OpenOffice = blegh
Now I've never been a big fan of OpenOffice. I saw it as a huge pile of legacy code with little future. Part of that was due to the "WE OWN OPENOFFICE" Governance from Sun/Oracle, part due the the slowness and UI horror. And part due to developers saying things like"developing OpenOffice is like brushing your teeth with a chainsaw"Such quotes don't inspire a lot of confidence
LibreOffice an improvement
The LibreOffice fork solves the governance issue and focusses strongly on cleaning up the code. Still I felt they still had the Millstone of the old codebase around the neck.
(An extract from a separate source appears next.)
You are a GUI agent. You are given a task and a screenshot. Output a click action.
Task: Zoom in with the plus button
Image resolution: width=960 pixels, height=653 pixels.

I've always seen a lot more future for Calligra suite which has a modern code base and innovative features, especially since the inception of KO GmbH. For me, LibreOffice did not seem relevant for anything other than bridging the gap until Calligra was end user ready.. Which in itself is bad - competition is good, OO has a huge user base (slowly moving to LibreOffice now) and the LibreOffice project is a big showcase of Free Software in many ways.Light at the end of the tunnel
So the post by Meeks lighted up a little spark in me when he mentioned moving over the Canvas to Cairo. Yes, I'm no developer, but I do know that Cairo is a modern technology, good enough to be adopted as the new canvas by the upcoming Qt4 port of Scribus (part of openSUSE 11.4). And it is what GNOME Shell is build upon, not exactly irrelevant either. Meeks also mentions an Android port which would force work on improving performance like it did for Calligra office.So why is this so special? It's not like OO.o didn't have any plans... Well, frankly, the only improvements I've seen from OO.o over the last years was an addition like Java. Sorry but why oh why add Java to an office suite which is already slow as crap and big as a mountain? Oh, and the discussions about the "awesome UI redesign" ("let's copy the ribbon, badly"). I didn't hear about taking advantage of modern technologies like Cairo. Frankly, the improvements were mostly putting lipstick on a pig, if you ask me.